Below are entries; copy exactly the lines from the one with "General conditions of sale (178, 2415)" through the one with "[Twitter] (63, 1381)", both included, and leave out the rest.
:: MATERIAL SHOWN
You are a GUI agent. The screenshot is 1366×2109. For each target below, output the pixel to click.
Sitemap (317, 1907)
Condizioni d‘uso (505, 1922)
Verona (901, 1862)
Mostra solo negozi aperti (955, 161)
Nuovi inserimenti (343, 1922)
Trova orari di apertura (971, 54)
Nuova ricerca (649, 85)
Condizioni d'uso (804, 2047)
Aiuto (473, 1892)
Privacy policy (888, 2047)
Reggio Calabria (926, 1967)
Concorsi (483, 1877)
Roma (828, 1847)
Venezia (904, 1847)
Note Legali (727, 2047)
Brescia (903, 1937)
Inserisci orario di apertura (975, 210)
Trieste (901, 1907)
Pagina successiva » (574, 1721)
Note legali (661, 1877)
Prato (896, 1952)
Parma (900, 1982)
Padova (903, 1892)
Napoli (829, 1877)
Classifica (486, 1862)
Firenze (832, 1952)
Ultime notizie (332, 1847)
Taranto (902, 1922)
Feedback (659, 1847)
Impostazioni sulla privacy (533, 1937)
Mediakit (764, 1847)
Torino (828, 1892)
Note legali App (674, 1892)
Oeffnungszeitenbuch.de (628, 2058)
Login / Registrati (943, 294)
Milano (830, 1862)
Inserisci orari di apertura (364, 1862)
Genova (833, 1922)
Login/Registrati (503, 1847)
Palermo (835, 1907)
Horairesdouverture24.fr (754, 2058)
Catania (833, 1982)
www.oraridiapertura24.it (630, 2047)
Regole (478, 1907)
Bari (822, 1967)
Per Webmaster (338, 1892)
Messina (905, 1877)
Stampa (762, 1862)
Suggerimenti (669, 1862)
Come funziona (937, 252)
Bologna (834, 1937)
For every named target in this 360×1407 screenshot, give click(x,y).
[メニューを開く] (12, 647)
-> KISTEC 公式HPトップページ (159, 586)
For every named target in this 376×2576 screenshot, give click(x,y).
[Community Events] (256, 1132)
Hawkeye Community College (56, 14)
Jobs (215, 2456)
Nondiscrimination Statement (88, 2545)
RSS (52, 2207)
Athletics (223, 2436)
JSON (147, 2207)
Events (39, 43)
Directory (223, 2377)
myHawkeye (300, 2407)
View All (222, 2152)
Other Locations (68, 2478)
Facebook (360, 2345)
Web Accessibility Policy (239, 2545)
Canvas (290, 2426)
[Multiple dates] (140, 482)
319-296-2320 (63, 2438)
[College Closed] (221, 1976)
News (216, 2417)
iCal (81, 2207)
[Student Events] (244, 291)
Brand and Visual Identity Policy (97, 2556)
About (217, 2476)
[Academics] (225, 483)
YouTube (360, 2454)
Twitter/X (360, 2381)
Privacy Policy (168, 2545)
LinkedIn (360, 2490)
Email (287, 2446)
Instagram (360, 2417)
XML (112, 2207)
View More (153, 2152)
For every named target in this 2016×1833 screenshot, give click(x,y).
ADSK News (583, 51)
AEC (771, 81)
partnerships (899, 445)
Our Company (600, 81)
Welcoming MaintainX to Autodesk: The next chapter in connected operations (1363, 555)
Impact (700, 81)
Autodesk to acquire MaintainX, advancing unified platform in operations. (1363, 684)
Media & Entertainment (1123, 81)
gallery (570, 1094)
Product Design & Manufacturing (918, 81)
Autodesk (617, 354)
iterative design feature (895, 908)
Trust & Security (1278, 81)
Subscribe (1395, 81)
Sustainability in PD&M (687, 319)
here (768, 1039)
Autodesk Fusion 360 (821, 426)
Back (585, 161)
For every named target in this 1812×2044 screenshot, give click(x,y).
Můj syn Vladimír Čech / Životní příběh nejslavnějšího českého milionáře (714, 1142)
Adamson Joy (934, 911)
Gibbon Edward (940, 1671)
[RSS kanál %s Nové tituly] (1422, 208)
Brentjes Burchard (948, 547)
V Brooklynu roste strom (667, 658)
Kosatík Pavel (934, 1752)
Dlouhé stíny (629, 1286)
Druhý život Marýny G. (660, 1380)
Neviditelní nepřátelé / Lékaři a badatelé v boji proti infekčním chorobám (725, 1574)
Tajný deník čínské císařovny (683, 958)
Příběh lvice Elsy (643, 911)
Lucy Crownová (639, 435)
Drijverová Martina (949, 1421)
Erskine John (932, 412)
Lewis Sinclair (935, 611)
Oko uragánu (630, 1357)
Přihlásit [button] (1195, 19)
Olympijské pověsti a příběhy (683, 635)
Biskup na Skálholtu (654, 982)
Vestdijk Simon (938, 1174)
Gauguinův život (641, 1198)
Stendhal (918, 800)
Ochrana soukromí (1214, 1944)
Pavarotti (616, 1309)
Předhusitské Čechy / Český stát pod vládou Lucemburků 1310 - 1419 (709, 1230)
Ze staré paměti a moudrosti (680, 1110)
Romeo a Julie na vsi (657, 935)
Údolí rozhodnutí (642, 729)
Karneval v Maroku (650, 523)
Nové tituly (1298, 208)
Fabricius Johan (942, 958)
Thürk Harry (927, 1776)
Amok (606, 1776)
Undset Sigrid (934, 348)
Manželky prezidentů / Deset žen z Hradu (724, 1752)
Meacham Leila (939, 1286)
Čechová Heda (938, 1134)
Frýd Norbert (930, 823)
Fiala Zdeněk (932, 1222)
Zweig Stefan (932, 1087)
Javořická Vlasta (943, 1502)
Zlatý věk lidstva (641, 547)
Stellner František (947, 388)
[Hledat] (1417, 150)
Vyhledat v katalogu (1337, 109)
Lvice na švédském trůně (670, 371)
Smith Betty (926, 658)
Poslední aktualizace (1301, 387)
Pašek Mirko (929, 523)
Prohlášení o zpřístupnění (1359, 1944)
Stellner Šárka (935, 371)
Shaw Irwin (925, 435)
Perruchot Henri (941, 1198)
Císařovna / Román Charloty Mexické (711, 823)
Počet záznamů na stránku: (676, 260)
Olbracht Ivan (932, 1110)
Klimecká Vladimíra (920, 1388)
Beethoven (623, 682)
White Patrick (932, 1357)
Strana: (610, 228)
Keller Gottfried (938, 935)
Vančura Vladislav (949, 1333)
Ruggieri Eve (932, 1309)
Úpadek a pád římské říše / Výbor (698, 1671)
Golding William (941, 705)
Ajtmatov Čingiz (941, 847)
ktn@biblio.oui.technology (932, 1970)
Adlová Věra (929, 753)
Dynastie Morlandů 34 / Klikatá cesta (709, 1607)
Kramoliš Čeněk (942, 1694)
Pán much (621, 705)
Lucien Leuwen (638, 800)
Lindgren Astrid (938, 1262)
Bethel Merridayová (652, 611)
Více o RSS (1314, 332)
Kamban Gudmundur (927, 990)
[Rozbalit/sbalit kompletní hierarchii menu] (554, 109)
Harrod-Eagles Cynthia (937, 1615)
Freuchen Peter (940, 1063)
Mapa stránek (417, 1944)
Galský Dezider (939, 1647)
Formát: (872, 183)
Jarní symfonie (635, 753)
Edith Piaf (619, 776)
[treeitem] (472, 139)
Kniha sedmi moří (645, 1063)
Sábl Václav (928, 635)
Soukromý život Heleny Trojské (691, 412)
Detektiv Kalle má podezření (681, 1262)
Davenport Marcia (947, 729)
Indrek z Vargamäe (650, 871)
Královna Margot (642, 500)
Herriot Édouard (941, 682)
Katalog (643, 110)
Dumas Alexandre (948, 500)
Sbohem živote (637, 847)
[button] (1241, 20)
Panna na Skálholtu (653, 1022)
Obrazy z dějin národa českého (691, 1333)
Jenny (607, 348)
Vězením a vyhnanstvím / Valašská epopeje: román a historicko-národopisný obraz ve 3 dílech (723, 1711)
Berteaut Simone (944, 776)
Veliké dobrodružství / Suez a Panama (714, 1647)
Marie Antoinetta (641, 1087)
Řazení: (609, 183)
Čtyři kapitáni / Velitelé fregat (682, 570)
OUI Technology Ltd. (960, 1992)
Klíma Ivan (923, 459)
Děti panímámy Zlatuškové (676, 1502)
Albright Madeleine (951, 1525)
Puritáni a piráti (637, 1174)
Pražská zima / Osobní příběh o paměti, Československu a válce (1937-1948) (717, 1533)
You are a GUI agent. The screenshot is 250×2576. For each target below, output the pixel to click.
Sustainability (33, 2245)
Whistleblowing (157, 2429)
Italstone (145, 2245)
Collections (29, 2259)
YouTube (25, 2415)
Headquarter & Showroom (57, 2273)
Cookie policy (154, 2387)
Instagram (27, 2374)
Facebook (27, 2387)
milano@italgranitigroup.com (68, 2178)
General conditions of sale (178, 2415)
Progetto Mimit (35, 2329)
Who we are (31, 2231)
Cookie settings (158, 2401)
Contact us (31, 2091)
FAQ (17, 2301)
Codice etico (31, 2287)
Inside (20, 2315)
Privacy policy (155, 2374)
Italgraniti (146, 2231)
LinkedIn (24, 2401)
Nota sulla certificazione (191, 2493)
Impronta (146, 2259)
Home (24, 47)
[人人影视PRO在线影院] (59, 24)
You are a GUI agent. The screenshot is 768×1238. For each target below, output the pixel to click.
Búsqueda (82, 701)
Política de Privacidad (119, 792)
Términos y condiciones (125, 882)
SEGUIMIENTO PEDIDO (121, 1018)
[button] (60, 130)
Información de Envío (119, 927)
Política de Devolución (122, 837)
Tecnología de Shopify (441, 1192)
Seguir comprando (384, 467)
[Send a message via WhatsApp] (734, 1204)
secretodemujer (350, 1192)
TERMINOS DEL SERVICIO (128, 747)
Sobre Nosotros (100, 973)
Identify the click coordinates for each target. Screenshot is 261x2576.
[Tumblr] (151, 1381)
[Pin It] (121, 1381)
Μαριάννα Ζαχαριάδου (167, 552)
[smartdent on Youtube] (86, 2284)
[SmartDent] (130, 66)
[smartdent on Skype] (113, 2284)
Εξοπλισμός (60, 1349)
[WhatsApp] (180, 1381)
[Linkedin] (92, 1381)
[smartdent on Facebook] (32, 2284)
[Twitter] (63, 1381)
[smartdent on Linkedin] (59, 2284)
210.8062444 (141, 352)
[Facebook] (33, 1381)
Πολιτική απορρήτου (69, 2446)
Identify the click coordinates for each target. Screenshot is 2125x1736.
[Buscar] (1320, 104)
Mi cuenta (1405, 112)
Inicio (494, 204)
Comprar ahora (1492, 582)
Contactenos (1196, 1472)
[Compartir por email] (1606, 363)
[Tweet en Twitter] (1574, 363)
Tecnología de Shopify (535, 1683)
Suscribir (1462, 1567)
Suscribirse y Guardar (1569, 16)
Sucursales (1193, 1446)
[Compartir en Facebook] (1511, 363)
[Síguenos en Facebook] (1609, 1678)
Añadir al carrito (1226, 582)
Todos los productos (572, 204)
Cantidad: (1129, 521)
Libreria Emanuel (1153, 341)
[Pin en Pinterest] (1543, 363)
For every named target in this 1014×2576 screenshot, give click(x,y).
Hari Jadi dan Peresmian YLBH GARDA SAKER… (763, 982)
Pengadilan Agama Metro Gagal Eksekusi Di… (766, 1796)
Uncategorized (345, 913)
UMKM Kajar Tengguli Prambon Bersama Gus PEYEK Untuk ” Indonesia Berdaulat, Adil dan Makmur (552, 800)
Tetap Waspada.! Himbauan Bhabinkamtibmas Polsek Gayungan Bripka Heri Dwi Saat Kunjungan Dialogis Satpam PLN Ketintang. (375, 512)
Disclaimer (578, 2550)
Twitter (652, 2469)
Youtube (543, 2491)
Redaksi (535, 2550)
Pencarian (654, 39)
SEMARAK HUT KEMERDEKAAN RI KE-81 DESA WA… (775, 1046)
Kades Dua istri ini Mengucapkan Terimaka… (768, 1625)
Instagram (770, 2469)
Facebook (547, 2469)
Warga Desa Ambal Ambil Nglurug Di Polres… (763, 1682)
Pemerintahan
::::
TASK OUTPUT:
General conditions of sale (178, 2415)
Progetto Mimit (35, 2329)
Who we are (31, 2231)
Cookie settings (158, 2401)
Contact us (31, 2091)
FAQ (17, 2301)
Codice etico (31, 2287)
Inside (20, 2315)
Privacy policy (155, 2374)
Italgraniti (146, 2231)
LinkedIn (24, 2401)
Nota sulla certificazione (191, 2493)
Impronta (146, 2259)
Home (24, 47)
[人人影视PRO在线影院] (59, 24)
You are a GUI agent. The screenshot is 768×1238. For each target below, output the pixel to click.
Búsqueda (82, 701)
Política de Privacidad (119, 792)
Términos y condiciones (125, 882)
SEGUIMIENTO PEDIDO (121, 1018)
[button] (60, 130)
Información de Envío (119, 927)
Política de Devolución (122, 837)
Tecnología de Shopify (441, 1192)
Seguir comprando (384, 467)
[Send a message via WhatsApp] (734, 1204)
secretodemujer (350, 1192)
TERMINOS DEL SERVICIO (128, 747)
Sobre Nosotros (100, 973)
Identify the click coordinates for each target. Screenshot is 261x2576.
[Tumblr] (151, 1381)
[Pin It] (121, 1381)
Μαριάννα Ζαχαριάδου (167, 552)
[smartdent on Youtube] (86, 2284)
[SmartDent] (130, 66)
[smartdent on Skype] (113, 2284)
Εξοπλισμός (60, 1349)
[WhatsApp] (180, 1381)
[Linkedin] (92, 1381)
[smartdent on Facebook] (32, 2284)
[Twitter] (63, 1381)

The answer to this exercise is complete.